1930s French trainer aircraft

The SAB-SEMA 10 was a single-engine advanced trainer, designed and built in France as the SEMA 10, in the 1930s. It failed to win a French production contract and only one was built. Re-engined, modified and redesignated SAB-SEMA 12, it served with the Spanish Republican Air Force at the beginning of the Spanish Civil War.

==Design and development==

The SAB-SEMA 10 was designed by the Societé d'Etudes de Materiel d'Aviation (SEMA) and built by the Société Aérienne Bordelaise (SAB) to compete for a 1933 French government contract for an intermediate and advanced military trainer. It was a conventional biplane, metal framed and fabric covered, powered by a 240 hp (180 kW) Lorraine 7Mc Mizar seven-cylinder radial engine. Instructor and pupil occupied open tandem cockpits.
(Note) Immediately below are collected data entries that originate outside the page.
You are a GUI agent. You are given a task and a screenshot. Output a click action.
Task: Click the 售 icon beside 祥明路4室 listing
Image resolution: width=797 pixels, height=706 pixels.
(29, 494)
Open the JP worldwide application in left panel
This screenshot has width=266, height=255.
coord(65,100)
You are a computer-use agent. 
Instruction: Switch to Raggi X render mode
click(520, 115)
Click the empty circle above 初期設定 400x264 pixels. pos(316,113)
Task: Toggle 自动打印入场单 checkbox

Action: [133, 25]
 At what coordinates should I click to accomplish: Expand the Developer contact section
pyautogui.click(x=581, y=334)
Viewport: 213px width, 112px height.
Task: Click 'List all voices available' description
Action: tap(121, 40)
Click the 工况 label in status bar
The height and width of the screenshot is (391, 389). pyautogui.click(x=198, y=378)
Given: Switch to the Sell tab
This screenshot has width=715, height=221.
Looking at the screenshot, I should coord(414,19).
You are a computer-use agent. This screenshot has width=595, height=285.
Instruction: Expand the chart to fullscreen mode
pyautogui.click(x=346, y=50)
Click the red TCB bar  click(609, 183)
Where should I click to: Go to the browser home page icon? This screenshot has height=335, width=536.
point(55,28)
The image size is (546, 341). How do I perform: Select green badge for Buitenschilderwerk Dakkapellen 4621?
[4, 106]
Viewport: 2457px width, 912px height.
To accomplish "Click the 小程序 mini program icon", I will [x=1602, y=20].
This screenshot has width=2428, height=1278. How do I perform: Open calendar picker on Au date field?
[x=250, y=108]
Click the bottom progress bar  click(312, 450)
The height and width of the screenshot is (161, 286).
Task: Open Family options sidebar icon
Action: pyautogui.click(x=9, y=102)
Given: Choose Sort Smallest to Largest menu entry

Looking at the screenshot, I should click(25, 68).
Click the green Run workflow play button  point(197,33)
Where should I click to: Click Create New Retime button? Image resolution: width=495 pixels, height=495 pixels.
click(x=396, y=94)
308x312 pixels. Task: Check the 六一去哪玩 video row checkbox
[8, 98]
The SAB-SEMA 10 failed to gain a production contract when the competition was won by the Romano R.82. It was then re-engined with a more powerful 300 hp (224 kW) Lorraine 9Na Algol nine-cylinder radial with a Townend ring cowling. At the same time wing and tail modifications were made and the aircraft redesignated the SAB-SEMA 12. This was a single-bay biplane with N-form interplane struts. The lower wing had a smaller chord than the upper one but both carried ailerons, externally connected. The fuselage was flat sided and the tailplane was mounted on top of it. The fin was tall and the rudder extended to the bottom of the fuselage, moving between separate elevators. It had a conventional undercarriage with mainwheels in spats.

==Operational history==
In October 1936 the SAB-SEMA 12 was sold to the Spanish Republican Air Force for use as a trainer for military pilots in the Spanish Civil War. It was based at the Los Alcázares flying school in Murcia.

==Variants==
- SAB-SEMA 10
- Competitor for trainer contract, with Lorraine 7M Mizar engine.
- SAB-SEMA 12
- Modified SAB-SEMA 10 with Lorraine 9Na Algol engine and wing and tail modifications.